* _EXTRACTED MATERIAL_:
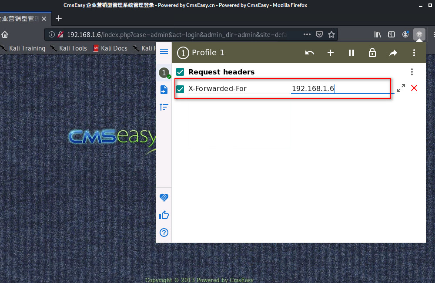This screenshot has height=283, width=435.
Task: Click the sort icon in ModHeader sidebar
Action: pos(164,107)
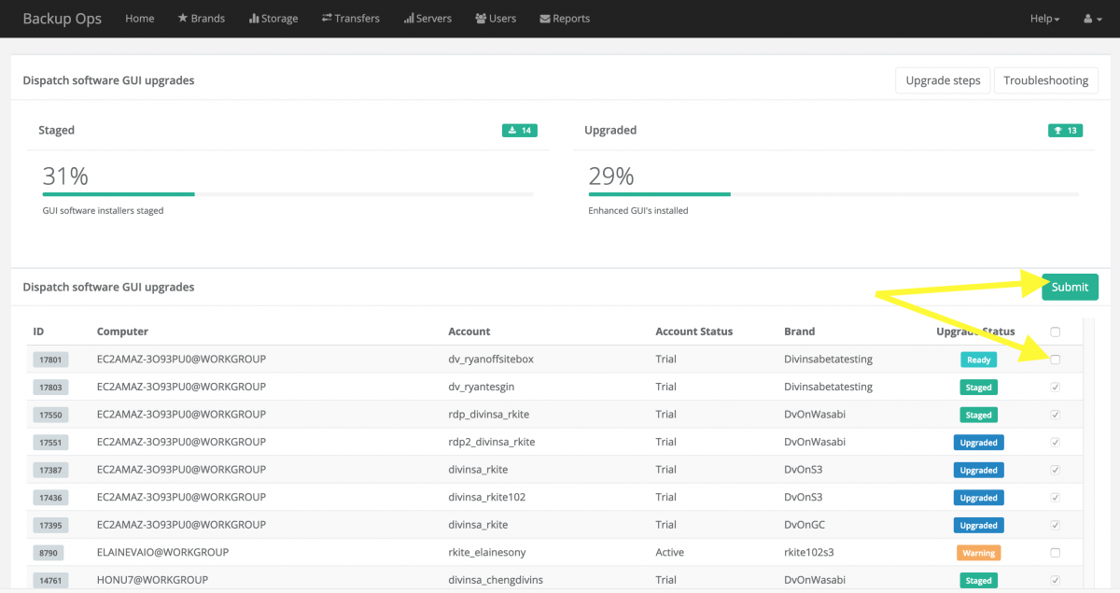Screen dimensions: 1120x593
Task: Tick the checkbox for row ID 17801
Action: 1056,360
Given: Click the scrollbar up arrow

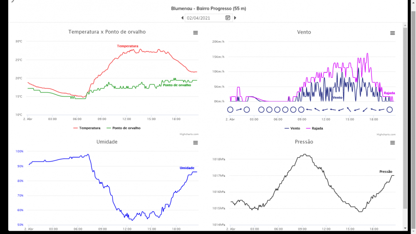Looking at the screenshot, I should (x=405, y=25).
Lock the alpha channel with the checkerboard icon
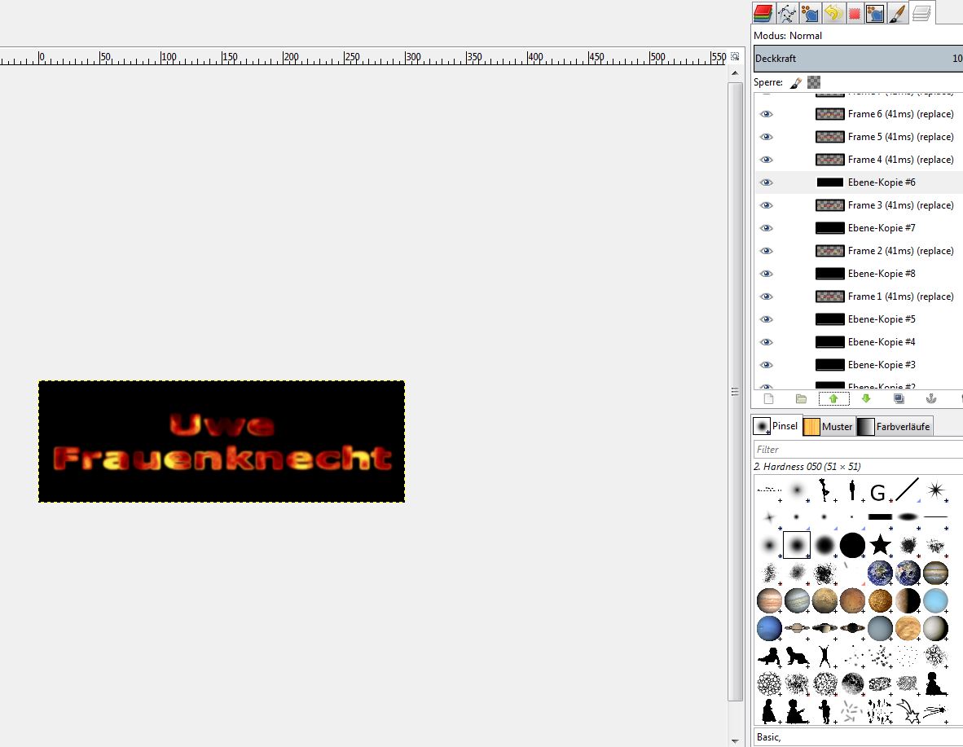The image size is (963, 747). click(x=813, y=82)
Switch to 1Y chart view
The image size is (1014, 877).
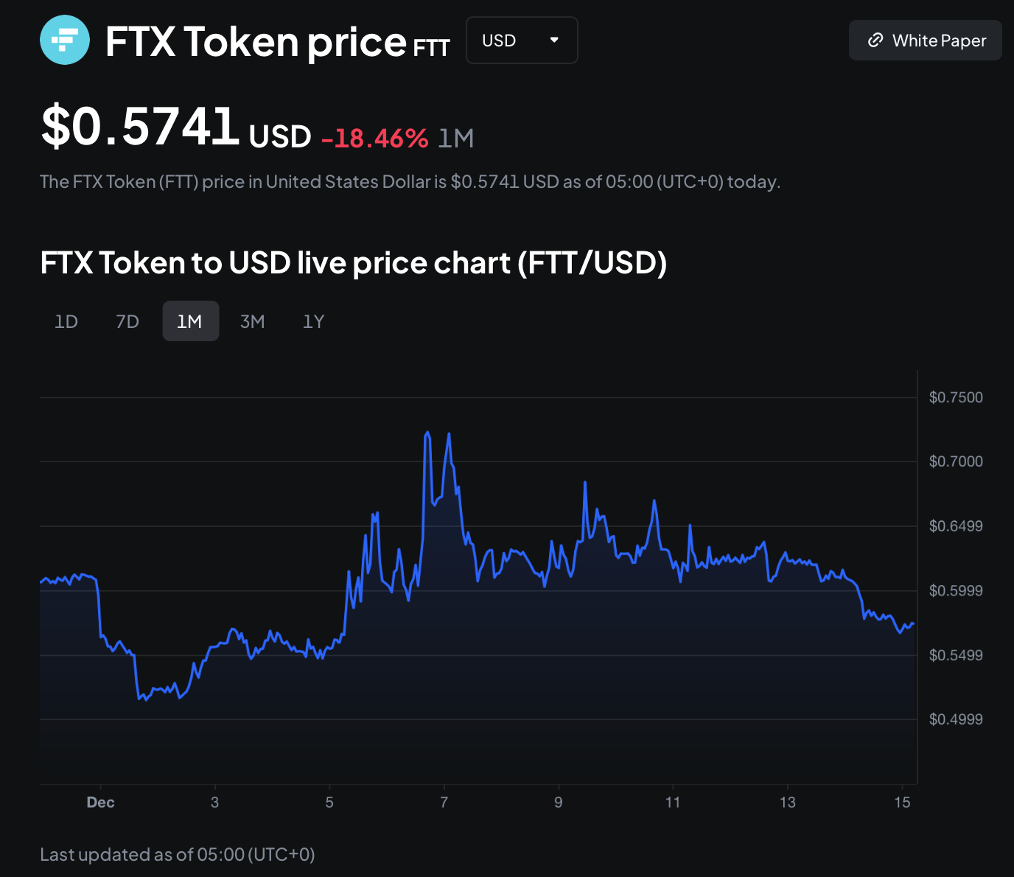313,321
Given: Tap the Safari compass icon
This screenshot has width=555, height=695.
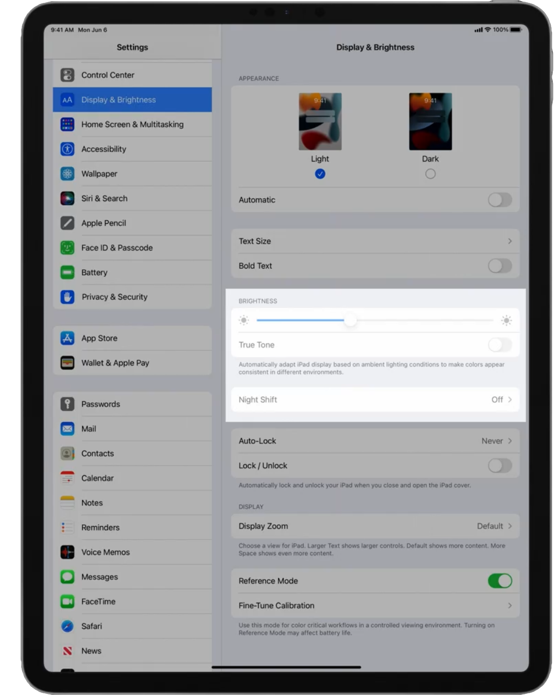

* _EXERCISE GOAL_: Restate word for word the lines from the line with "Switch to 1Y chart view" to the last line of the records above, inclusive, and omit every picture.

* _ANSWER SECTION_:
Switch to 1Y chart view
The image size is (1014, 877).
313,321
Given: Tap the Safari compass icon
This screenshot has width=555, height=695.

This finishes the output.